Some children are naturally a handful and as you say, this often indicates intelligence, they need to stretch him mentally, not punish him. If your wife can find things that keep him occupied, then perhaps she should question what they are doing to stimulate him and make some suggestions. If his behaviour is inconvenient or doesn't fit in with their routine, they should show some flexibity and think outside the box, all children are different and their individuality should be encouraged, although I fear that may not be the case sometimes.
My daughter had a similar situation with a nursery my grandson went to, but at the next one they thought he was an angel... He may be picking up on their annoyance with him and misbehaving because of that, or it might be more to do with a personality clash with the Nursery assistant!
If you are having difficulty with discipline at home, removing him gently but firmly as you have been doing is a good tactic, the naughty step for a short time is another. A reward chart is also something that works, basically every time he is good he can stick a star on his chart and after so many stars he can have a treat.
But there is a difference between being a pest and being naughty and he shouldnt be punished because he needs a lot of attention...it's just the way he is.
Best of luck
Hi there, and welcome.
First of all, congratulations on the children, they are the best. I don't have direct experience with what you are describing ( my boy is under 2 ), but I'll leave some thoughts in case it helps.
I have to admit I couldn't find anything wrong with what you described. It just sounds like your son has more energy than all the adults who care for him, and that can be draining on them. From your description he is not doing anything malicious, it sounds like he's just being himself and being told off for being who he is ?
That doesn't mean that you just let him do everything he wants, but being told he has a problem may not help him at all. I wouldn't do that to my son. You and your wife also seemed to have identified what he needs, which is lots of attention and activities to keep him busy. That sounds really good, that's how he will develop to his full potential, and it sounds like he does have a lot of potential! The more he moves, the more he plays and experiments things, the more his brain will develop, and it won't be fully developed until he is 6 or 7.

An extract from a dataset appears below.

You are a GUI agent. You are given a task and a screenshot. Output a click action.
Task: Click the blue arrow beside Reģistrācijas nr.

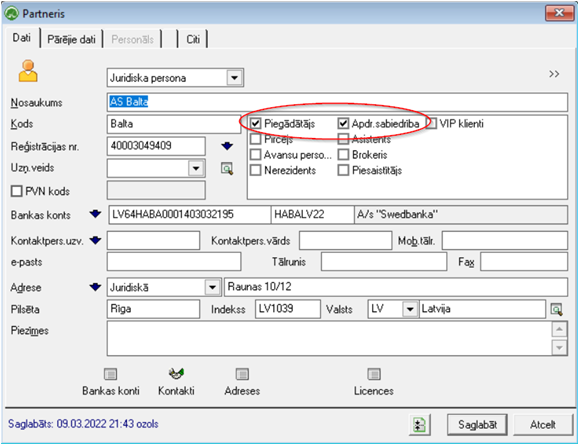point(227,146)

If you try to think about it from his perspective, what would it feel like if you were full of energy and wanted to play, explore, discover, and everyone kept telling you there is something wrong with you and you need to sit in the corner ? Again, I'm not a specialist, but if this was my son, I would be thinking about moving him out of that nursery. I would want to encourage him to be who he is, develop, play, grow, not be told there's something wrong with him.
I would also look for adults who were similar to him as children, and ask for their advise, and I would also post the same question on quora because you tend to get some really good people answering questions there, see https://www.quora.com/topic/Sons .
Regardless if you find an answer or not, make sure to come back and let us know how it went.
I agree with the reward chart - it worked a long time ago with my son. You pick one aspect of his behaviour to concentrate on for that week, and if he behaves in that aspect, each day he gets a star. If he does something else naughty, but does do the thing he is being marked against, then it doesn't matter, he gets the star. At the end of the week if he has enough stars (you agree the total at the start, I would suggest 4 stars out of 5 days), then he gets the pre-arranged reward. If he doesn't get enough, then you start again the next week on the same aspect of behaviour. Once he has the reward, then you move onto the next behavioural problem. Took about 3 weeks to sort my son out - it really worked that fast!!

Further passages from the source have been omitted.